* [Problem details]
Copy the records below exactly. Include all of them.

%%

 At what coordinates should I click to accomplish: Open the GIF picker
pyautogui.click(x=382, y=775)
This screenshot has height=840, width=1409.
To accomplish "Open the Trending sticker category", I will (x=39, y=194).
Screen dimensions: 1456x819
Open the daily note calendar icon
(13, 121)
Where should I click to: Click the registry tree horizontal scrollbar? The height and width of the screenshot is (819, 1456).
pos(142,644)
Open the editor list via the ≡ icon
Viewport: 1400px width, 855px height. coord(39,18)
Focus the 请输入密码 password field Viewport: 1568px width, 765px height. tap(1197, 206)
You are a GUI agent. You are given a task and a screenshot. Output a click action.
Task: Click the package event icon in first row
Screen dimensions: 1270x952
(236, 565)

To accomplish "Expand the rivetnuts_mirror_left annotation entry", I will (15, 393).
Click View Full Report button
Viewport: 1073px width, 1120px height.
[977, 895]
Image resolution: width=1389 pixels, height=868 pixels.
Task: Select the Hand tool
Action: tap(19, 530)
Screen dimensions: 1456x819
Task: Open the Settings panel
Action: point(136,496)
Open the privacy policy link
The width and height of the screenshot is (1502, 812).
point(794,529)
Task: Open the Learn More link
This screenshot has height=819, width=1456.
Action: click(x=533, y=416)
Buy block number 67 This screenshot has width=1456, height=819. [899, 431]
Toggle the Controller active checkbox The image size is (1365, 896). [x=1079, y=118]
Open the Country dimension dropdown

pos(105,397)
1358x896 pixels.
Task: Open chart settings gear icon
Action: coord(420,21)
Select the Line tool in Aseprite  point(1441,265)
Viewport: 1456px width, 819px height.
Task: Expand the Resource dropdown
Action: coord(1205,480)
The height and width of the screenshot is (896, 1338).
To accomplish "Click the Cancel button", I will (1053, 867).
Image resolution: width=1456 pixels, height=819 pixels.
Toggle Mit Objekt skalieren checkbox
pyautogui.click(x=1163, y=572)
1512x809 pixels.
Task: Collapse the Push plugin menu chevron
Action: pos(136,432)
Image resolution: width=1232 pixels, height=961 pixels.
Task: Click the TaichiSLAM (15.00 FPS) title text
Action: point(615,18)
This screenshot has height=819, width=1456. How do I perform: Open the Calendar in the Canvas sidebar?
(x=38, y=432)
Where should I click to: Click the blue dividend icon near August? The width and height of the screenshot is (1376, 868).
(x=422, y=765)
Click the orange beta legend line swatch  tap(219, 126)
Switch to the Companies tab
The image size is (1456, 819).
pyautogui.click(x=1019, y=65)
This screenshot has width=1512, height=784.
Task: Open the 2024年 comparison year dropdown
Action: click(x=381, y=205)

%%

* [Worked solution]
 At what coordinates should I click to accomplish: Open the GIF picker
pyautogui.click(x=382, y=775)
This screenshot has height=840, width=1409.
To accomplish "Open the Trending sticker category", I will (x=39, y=194).
Screen dimensions: 1456x819
Open the daily note calendar icon
(13, 121)
Where should I click to: Click the registry tree horizontal scrollbar? The height and width of the screenshot is (819, 1456).
pos(142,644)
Open the editor list via the ≡ icon
Viewport: 1400px width, 855px height. coord(39,18)
Focus the 请输入密码 password field Viewport: 1568px width, 765px height. tap(1197, 206)
You are a GUI agent. You are given a task and a screenshot. Output a click action.
Task: Click the package event icon in first row
Screen dimensions: 1270x952
(236, 565)

To accomplish "Expand the rivetnuts_mirror_left annotation entry", I will (15, 393).
Click View Full Report button
Viewport: 1073px width, 1120px height.
[977, 895]
Image resolution: width=1389 pixels, height=868 pixels.
Task: Select the Hand tool
Action: tap(19, 530)
Screen dimensions: 1456x819
Task: Open the Settings panel
Action: point(136,496)
Open the privacy policy link
The width and height of the screenshot is (1502, 812).
point(794,529)
Task: Open the Learn More link
This screenshot has height=819, width=1456.
Action: click(x=533, y=416)
Buy block number 67 This screenshot has width=1456, height=819. [899, 431]
Toggle the Controller active checkbox The image size is (1365, 896). [x=1079, y=118]
Open the Country dimension dropdown

pos(105,397)
1358x896 pixels.
Task: Open chart settings gear icon
Action: coord(420,21)
Select the Line tool in Aseprite  point(1441,265)
Viewport: 1456px width, 819px height.
Task: Expand the Resource dropdown
Action: coord(1205,480)
The height and width of the screenshot is (896, 1338).
To accomplish "Click the Cancel button", I will (1053, 867).
Image resolution: width=1456 pixels, height=819 pixels.
Toggle Mit Objekt skalieren checkbox
pyautogui.click(x=1163, y=572)
1512x809 pixels.
Task: Collapse the Push plugin menu chevron
Action: pos(136,432)
Image resolution: width=1232 pixels, height=961 pixels.
Task: Click the TaichiSLAM (15.00 FPS) title text
Action: point(615,18)
This screenshot has height=819, width=1456. How do I perform: Open the Calendar in the Canvas sidebar?
(x=38, y=432)
Where should I click to: Click the blue dividend icon near August? The width and height of the screenshot is (1376, 868).
(x=422, y=765)
Click the orange beta legend line swatch  tap(219, 126)
Switch to the Companies tab
The image size is (1456, 819).
pyautogui.click(x=1019, y=65)
This screenshot has width=1512, height=784.
Task: Open the 2024年 comparison year dropdown
Action: click(x=381, y=205)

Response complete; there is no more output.